Il prete a tariffario
(lettera firmata)
Nei giorni in cui si svolgevano i solenni funerali del cardinale Carlo Maria Martini, ricordato da tutti, laici e credenti, per la sua visione “moderna” della Chiesa, si celebrava il trigesimo della morte di mia madre, officiato da don Peppino. Ad agosto non è stato possibile perché era in ferie e, si sa, le messe per i morti possono aspettare. Ed eccolo sull’altare abbronzato, scocciato, annoiato per quel rito che deve ripetere ai parenti della defunta, una ventina di minuti tirati al massimo, non di più. I parenti si avvicinano per le condoglianze, e nella calca chiedo a mia sorella cosa le ha chiesto don Peppino per il disturbo. Indovinate? Cento euro. Non ha detto “fate un’offerta” qualcosa a piacere, ma più prosaicamente cento euro. Come se ci fosse un prezziario per le funzioni.

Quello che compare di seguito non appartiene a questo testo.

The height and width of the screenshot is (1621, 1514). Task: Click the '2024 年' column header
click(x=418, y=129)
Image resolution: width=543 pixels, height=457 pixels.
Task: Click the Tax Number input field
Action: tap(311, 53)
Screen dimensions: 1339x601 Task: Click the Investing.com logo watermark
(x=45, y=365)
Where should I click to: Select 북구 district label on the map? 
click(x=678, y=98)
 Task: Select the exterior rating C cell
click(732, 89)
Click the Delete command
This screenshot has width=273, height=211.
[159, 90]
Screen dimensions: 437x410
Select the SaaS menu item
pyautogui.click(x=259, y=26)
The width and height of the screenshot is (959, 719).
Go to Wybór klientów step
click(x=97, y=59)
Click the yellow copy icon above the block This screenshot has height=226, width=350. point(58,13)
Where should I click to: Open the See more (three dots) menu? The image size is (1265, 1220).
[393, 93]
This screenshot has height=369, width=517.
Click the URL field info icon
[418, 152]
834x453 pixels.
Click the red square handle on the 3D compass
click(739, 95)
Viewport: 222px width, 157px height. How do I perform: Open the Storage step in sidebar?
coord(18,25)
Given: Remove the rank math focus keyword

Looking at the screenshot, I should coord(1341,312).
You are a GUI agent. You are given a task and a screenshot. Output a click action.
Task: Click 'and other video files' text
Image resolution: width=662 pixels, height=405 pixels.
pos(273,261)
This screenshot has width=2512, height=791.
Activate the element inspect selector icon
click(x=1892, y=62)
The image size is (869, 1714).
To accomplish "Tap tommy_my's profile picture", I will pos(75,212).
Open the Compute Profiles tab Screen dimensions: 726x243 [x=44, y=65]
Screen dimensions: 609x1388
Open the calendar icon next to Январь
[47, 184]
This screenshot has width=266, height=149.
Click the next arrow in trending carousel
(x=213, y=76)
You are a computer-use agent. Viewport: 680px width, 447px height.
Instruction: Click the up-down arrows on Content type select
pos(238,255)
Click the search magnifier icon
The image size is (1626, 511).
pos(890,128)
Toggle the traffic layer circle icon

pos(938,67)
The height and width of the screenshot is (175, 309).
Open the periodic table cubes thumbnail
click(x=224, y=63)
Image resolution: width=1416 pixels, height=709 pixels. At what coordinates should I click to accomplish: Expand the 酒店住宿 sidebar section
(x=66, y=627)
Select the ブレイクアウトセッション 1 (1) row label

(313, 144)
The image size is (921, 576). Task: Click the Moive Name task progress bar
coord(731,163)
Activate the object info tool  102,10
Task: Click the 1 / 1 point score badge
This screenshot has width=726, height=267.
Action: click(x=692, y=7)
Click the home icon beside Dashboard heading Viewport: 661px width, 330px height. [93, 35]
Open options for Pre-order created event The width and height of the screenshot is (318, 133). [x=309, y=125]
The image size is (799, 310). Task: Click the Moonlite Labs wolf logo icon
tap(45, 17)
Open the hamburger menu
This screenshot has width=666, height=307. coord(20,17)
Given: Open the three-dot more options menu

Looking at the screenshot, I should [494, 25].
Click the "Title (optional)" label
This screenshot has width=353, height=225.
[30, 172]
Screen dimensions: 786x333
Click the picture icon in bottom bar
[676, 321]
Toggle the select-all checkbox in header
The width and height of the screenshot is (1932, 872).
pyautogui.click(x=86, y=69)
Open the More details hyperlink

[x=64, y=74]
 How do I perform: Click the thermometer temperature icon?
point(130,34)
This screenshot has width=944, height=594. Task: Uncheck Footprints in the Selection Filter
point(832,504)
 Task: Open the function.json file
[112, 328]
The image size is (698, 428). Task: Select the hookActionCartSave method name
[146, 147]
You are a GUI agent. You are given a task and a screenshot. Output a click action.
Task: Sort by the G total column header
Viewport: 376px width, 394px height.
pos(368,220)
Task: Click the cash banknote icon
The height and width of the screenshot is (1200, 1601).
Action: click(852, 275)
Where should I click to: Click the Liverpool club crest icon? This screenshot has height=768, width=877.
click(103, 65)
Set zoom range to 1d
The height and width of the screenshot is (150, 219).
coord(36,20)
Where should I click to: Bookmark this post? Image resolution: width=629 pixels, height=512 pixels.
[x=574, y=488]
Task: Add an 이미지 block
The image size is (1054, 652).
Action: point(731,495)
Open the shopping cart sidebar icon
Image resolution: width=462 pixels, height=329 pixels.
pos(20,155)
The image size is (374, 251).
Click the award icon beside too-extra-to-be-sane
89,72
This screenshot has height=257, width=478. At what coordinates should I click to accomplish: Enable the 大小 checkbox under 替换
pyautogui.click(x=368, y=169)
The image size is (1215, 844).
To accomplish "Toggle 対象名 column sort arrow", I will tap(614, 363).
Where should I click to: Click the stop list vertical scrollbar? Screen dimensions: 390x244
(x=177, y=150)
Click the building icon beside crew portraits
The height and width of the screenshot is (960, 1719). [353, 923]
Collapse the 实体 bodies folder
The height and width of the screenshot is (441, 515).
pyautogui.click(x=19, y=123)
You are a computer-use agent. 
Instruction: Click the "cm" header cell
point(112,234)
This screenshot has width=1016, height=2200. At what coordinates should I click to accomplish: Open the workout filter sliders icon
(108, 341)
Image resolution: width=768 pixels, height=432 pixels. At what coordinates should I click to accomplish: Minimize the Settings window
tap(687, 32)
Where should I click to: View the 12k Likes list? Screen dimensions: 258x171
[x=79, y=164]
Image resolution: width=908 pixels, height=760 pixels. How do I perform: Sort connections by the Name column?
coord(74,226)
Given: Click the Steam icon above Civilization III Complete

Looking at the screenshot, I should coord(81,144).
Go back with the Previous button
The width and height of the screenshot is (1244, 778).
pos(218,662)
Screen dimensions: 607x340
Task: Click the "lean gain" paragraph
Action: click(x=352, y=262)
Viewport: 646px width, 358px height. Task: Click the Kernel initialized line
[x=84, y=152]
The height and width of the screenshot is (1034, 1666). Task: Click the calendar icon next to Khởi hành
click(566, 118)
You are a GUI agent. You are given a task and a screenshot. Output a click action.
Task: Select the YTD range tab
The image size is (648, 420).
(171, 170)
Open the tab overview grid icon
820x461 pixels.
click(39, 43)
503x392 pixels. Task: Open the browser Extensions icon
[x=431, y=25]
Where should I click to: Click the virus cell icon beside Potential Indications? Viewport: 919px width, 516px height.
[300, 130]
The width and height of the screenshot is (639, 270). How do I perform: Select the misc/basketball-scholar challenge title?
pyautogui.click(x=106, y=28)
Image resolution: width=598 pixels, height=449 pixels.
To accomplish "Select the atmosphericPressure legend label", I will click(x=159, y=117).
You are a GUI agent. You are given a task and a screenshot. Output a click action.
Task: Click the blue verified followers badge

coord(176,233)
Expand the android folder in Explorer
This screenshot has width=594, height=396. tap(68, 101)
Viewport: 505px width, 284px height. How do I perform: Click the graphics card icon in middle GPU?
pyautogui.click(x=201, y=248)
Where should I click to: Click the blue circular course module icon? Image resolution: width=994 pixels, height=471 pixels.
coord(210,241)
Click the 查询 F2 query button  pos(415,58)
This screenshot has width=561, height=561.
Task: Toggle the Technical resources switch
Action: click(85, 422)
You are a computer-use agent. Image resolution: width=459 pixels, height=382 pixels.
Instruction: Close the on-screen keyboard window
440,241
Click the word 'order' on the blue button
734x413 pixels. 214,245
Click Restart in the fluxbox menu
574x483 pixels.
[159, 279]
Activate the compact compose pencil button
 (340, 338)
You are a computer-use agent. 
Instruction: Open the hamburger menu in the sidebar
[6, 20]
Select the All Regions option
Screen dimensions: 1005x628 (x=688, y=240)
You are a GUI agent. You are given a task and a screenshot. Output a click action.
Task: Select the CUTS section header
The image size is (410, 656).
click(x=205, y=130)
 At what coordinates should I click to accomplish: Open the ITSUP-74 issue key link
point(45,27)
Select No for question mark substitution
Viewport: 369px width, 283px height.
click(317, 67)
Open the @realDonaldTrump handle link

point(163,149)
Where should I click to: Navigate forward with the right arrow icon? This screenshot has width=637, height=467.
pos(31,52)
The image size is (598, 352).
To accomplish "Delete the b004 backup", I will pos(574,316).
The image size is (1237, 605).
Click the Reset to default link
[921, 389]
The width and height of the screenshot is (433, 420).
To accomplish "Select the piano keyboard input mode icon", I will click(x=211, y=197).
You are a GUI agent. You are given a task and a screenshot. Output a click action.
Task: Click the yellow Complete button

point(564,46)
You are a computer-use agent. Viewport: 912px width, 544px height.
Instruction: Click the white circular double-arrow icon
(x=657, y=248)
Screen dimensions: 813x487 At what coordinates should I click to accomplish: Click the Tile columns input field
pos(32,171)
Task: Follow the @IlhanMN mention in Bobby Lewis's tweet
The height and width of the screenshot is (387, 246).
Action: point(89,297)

Attualmente i sacerdoti percepiscono uno stipendio che permette loro, senza fare i salti mortali, di vivere decorosamente nella sobrietà. Per noi, preti in pensione, le cose non vanno diversamente. A me pare quindi che ci siano delle soluzioni che permettano alla religione e al sacerdote di star ben al di sopra di qualsiasi rapporto economico e qualsiasi remunerazione specifica per la preghiera.
Pur essendo convinto che è comprensibile che il fedele, in determinate occasioni, accompagni la richiesta di una intercessione con Dio, con una offerta per i poveri e per i bisogni essenziali della comunità.
Quando la gente, per una brutta abitudine imparata dalla vita sociale, ma anche dai preti, domanda: «Quant’è, che cosa le debbo?» mi pare che il rispondere: «Niente, ma comunque, se crede di fare un’offerta la destiniamo ai poveri» (e poi farlo, si capisce!), non dico sia più elegante, perché qui non si deve trattare di furbizia o di eleganza, ma di stabilire un rapporto umano e spirituale di più alto livello.
Questo comportamento credo che sia a tutto vantaggio della fede e della stima verso il sacerdote.